** WORK REQUEST A **
In the IBM i AI Workers guide, give the passage from "A pattern for" up to and including "checks per batch." again, with "data queues" changed to "message queues".
** WORK REQUEST B **
List every sentence in the IBM i AI Workers guide that begins with "It’s".
** WORK REQUEST C **
Continue the IBM i AI Workers guide from its last sentence.

IBM i AI Workers

A pattern for calling LLMs at scale from RPG batch jobs on IBM i, using PHP as the transport layer and data queues as the coordination point.

Get started View on GitHub


What this is

This guide documents the architecture King III Solutions Inc. (K3S) built for processing AI-driven purchasing checks across our customer base — running on IBM i, integrating with cloud and on-premises LLMs, multi-tenant from day one, and designed to scale into the tens of thousands of checks per batch.

It’s descriptive: it tells the K3S story honestly, including the decisions that turned out to be wrong.

It’s prescriptive in flavor: where a choice generalizes beyond K3S, we say so and we recommend it.

It’s published as it’s built. Some chapters are detailed. Some are stubs. Some don’t exist yet. We’d rather publish in motion and let you see the reasoning unfold than wait until everything is settled and lose the thinking that produced it.

** STORED DATA **
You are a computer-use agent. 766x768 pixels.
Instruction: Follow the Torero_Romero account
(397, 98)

==

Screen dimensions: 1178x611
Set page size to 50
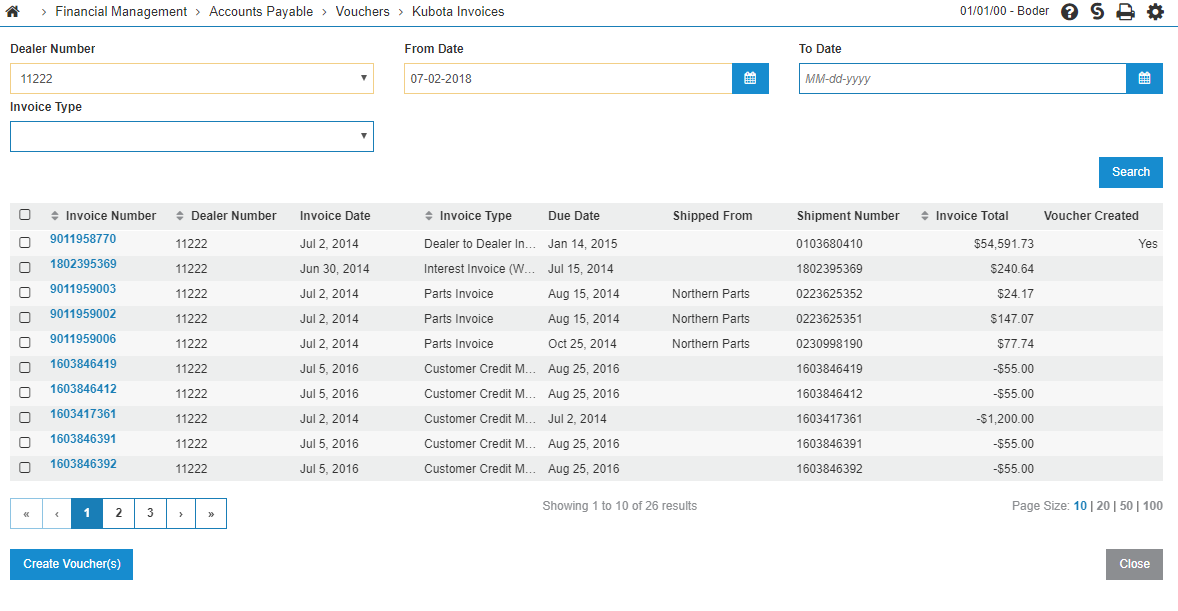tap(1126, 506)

** TASK RESULT A **
A pattern for calling LLMs at scale from RPG batch jobs on IBM i, using PHP as the transport layer and message queues as the coordination point.

Get started View on GitHub


What this is

This guide documents the architecture King III Solutions Inc. (K3S) built for processing AI-driven purchasing checks across our customer base — running on IBM i, integrating with cloud and on-premises LLMs, multi-tenant from day one, and designed to scale into the tens of thousands of checks per batch.

** TASK RESULT B **
- It’s descriptive: it tells the K3S story honestly, including the decisions that turned out to be wrong.
- It’s prescriptive in flavor: where a choice generalizes beyond K3S, we say so and we recommend it.
- It’s published as it’s built.

** TASK RESULT C **
Who this is for

You’ll get the most out of this guide if:

  • You’re an IBM i developer or architect, comfortable with RPG, DB2, and SBMJOB.
  • You’ve made at least one synchronous LLM call from RPG already — perhaps using SYSTOOLS.HTTPGETCLOB or the integrated HTTP APIs.
  • You’re not satisfied with calling AI once per row, sequentially. You need concurrency, multi-tenancy, retries, observability, and cost control.
  • You’re willing to operate across two languages — RPG and PHP — and want to understand where the boundary belongs and why.

If you’ve never called an LLM from IBM i at all, this guide will get ahead of you. Start with one of the excellent single-call tutorials from the IBM i community (Seiden Group, Liam Allan, Scott Klement, Profound Logic) and come back when you want to scale it.

If you’re an IBM i shop just starting your modern-RPG journey, you may also want our companion site RPG Tutorial — a free, open-source guide to modern RPGLE and CL development with VS Code.

What you’ll learn

  • Architecture. Why RPG owns business logic, why PHP owns transport, why data queues sit between them, and what each side does and doesn’t know.
  • The contract. The exact message format passed between RPG and PHP across data queues — the API between the two halves of the system.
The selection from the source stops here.